Parents come to the decision to do foster care from many different places. Sometimes, they already have children by birth or by adoption when they decide to foster. Blending children by foster care, birth and/or adoption is a pretty common practice, especially if your family is already involved in the world of adoption.

Whatever brings you to this point in your family’s unique path, it’s important to think through the special issues that can arise when you blend kids by foster care, birth, and/or adoption. All of these children can thrive, but it helps for prospective and new foster parents to be prepared.

Here are our Top 10 Tips for Blending Children by Foster Care, Birth And/Or Adoption. We hope these will set the stage for your whole family’s success.

  1. Get as much information as you can about your foster or prospective foster child’s history. This will help you prepare yourself and your existing children.
  2. Help your existing children anticipate the behaviors your new foster child might exhibit (clinging, tantrums, anxiety, crying, food hoarding, inability to share, to name a few possibilities). Together, read some of Creating a Family’s recommended Books for Kids in Foster Care early in your process to help them understand what you are explaining,
  3. Talk to your existing children about how or why some kids (or particularly your new foster child if you already have the information) came to need the safe place of foster care in your home. In age appropriate ways, talk about why the birth parent(s) cannot care for the child right now.  Even if they don’t ask they will be curious and others might question them. If you have to include private/sensitive information in order for your existing children to understand, be sure to also stress the importance of not sharing that information outside of the family.
  4. If your foster child is of a different race, prepare your family for receiving more attention out in public.  Creating a Family has a list of Books on Transracial Adoption for Adoptive Parents that has some very applicable resources for fostering a child of another race.
  5. Explain to your children already in the home that they will be getting less of your attention than in the past, particularly during the early days or weeks of helping the new foster child settle into family life.

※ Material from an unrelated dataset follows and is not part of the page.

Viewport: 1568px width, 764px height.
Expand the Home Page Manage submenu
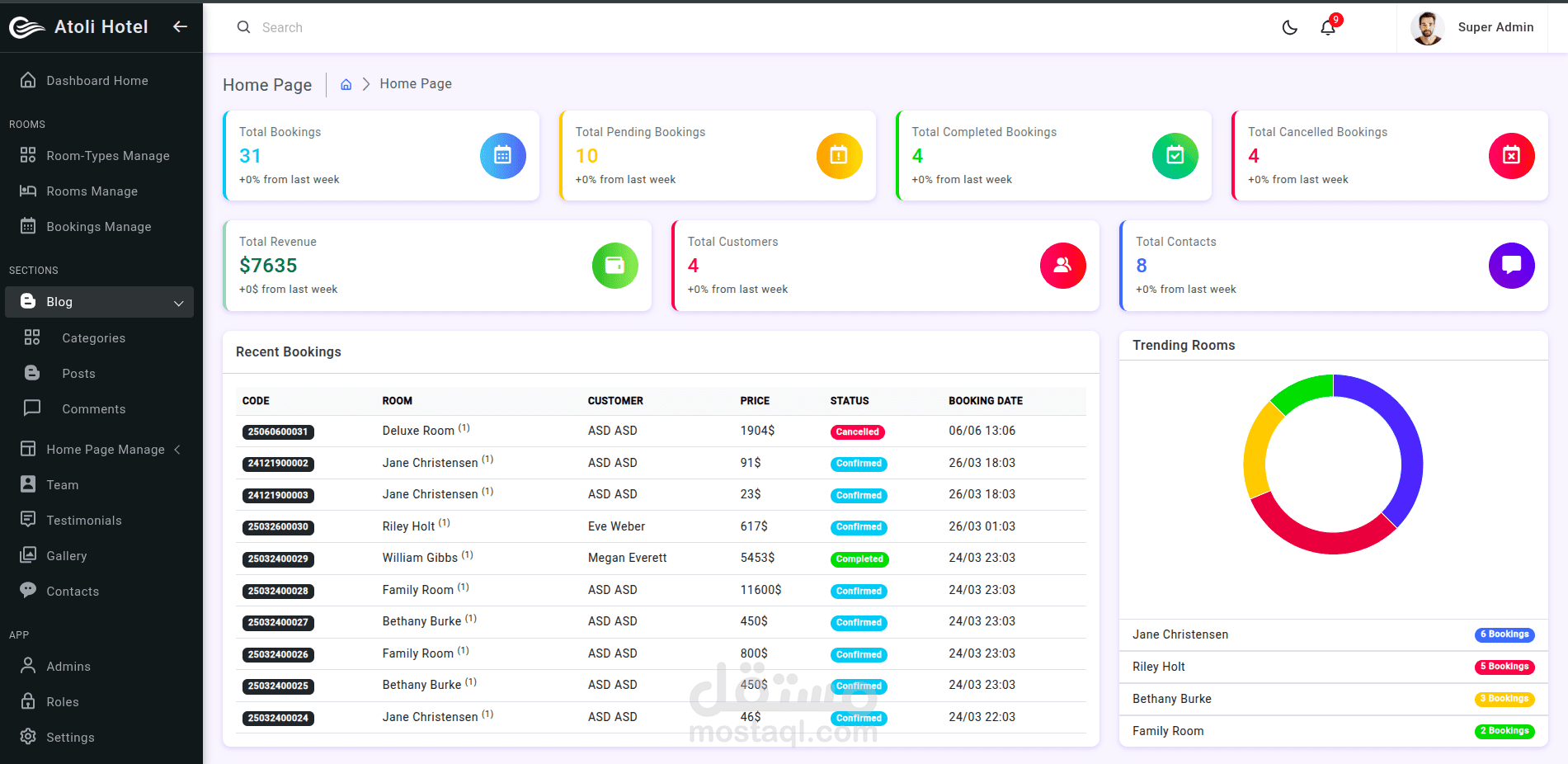[x=177, y=450]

Let them know that they can ask for more attention and brainstorm with them before the child arrives if you can, how you can plan for time together.
  6. If at all possible, enlist the caseworker to create a slow transition into your family for the new foster child. If that is not possible, arrange with the caseworkers for time to spend getting acquainted with your new foster child prior to bringing him home.
  7. If this foster child is disrupting the existing birth order, pay particular attention to the child that is being displaced as either the eldest or youngest in the family. Creating a Family has resources on disrupting birth order to will help you prepare for common issues.
  8. Get extra help around the house if possible. Anticipate being much busier, especially in the first 6 months. Cut back on the “shoulds” of your life – free up as much time as possible to focus on all of you adjusting to the new family dynamic. Some families do a form of “cocooning” when they bring new children into their home. Creating a Family has a “letter” that you can modify and share with friends about the changes you are making when you are transitioning a foster child into your family. Keep in mind that the child’s story is not yours to tell and should be guarded on their behalf.
  9. Expect your new foster child to act younger than his/her chronological age. Expect your existing children to regress developmentally in response to the change as well.  Not every family will experience that but it’s a good idea to be prepared for it.
  10. It is not necessary or even possible to treat all children equally, but it is important to treat them fairly according to their needs. A good relationship with the child’s caseworker, with clear communication between you before and during the placement will help you both tune in to and stay informed of those needs.